我们在探讨全新的框架结构、可能的多向模锻能力、以及与计算机(虽然现在还很原始)联动的自适应锻造程序。

它的目标,是锻造未来可能出现的大型整体式飞机翼梁、重型压力容器、以及某些我们目前只能想象的超大型一体化构件。

这需要材料科学、机械工程、控制理论乃至基础物理的多方面突破。

预研团队已经成立,由我们最顶尖的德、美、中三方工程师组成,定期进行头脑风暴和技术路径推演。”

林砚沉默地审视着墙上那些绘有复杂结构线与参数标注的草图。

他清楚地知道,这些图纸所代表的压机规模,其意义远超设备本身。

一万吨级能力,是一个重工业体系得以建立的入门凭证;

而正在推进的一点七五万吨与尚在纸面上的二点五万吨计划,则代表着向最高端工业制造能力的攀登。

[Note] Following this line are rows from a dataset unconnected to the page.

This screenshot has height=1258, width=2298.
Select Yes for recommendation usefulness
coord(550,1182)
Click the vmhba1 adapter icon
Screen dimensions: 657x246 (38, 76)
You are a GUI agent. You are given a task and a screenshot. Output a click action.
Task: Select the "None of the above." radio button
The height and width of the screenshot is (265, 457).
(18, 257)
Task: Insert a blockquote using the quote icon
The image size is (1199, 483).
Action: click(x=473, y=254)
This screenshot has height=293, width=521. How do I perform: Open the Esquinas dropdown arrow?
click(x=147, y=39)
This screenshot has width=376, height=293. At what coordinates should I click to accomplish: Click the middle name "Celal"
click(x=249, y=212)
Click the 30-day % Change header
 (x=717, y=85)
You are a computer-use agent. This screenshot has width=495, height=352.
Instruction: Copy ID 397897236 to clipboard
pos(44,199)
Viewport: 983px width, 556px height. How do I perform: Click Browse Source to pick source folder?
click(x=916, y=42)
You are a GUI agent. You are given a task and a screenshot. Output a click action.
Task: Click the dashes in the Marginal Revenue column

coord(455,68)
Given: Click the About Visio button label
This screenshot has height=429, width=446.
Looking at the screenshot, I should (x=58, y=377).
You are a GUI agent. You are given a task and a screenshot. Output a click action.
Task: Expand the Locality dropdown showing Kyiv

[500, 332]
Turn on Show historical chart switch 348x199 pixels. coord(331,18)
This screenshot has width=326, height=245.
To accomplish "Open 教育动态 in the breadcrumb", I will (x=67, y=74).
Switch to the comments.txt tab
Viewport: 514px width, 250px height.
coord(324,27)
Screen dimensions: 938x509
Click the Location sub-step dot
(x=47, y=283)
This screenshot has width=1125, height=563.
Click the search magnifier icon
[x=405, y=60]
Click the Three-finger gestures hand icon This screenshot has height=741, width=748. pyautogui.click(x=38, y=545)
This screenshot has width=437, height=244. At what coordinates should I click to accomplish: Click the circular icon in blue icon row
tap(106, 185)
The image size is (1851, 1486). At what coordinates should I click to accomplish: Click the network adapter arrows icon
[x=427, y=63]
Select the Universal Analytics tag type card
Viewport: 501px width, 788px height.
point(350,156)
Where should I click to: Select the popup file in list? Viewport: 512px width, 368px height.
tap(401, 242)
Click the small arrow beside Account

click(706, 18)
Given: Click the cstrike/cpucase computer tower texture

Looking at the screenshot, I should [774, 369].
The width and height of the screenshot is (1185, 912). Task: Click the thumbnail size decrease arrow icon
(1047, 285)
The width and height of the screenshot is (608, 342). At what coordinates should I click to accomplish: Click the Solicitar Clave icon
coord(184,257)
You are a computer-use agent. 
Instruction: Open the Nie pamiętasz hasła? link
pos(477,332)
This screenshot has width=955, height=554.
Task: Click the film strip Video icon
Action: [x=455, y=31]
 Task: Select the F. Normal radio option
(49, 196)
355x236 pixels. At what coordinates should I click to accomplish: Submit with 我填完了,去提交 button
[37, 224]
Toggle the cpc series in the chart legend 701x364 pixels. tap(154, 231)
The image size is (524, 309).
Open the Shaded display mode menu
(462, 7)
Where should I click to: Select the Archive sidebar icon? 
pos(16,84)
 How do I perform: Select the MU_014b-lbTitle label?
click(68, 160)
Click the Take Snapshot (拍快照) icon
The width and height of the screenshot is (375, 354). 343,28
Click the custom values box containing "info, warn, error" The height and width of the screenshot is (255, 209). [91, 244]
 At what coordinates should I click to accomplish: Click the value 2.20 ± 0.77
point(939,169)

掌握它们,便意味着能够自主决定并生产那些构成国家实力基石的装备——

无论是十万吨级货轮的动力轴与船体结构件,百万千瓦发电机组的转子,还是陆军未来重型装甲车辆的底盘,海军大口径舰炮的身管,乃至战略轰炸机的主梁框等关键承力结构。

这并非普通的技术项目,而是一场围绕基础工业能力展开的、没有硝烟的竞赛。

“施密特博士,哈里森先生,我可以承诺相关项目的资金、物料与专业人员配备,享有最高优先权。”

林砚最终开口,语气平淡却斩钉截铁,“现阶段任务必须明确:

一万吨机要迅速转化为稳定可靠的生产力,并形成标准化作业流程。

一点七五万吨机的安装,质量是绝对前提,进度在确保质量的基础上推进。

二点五万吨级的概念预研,思想可以开阔,但每一步论证必须严格。

此外,整个研发与建造过程中所产生的所有技术数据、工程经验,以及成长起来的技术团队,其价值无可替代。”

他稍作停顿,话锋一转,目光从图纸移向施密特:

“说到这里,这台万吨机已经具备了生产能力。

目前,有哪些具体单位或项目已经提出了明确的订单或合作意向?”

施密特迅速从文件夹中取出一份清单:

“是的,林先生。

除了我们内部用于后续大型部件预研的测试任务排期外,已经接到了来自太原兵工厂的正式意向,主要集中于大口径火炮身管毛坯的锻造。特别是,”

他指着一项重点标注,“为满足远程火力投送需求,陆军方面已正式提出,希望我们能够试制并提供203毫米重型榴弹炮的初段自紧身管毛坯。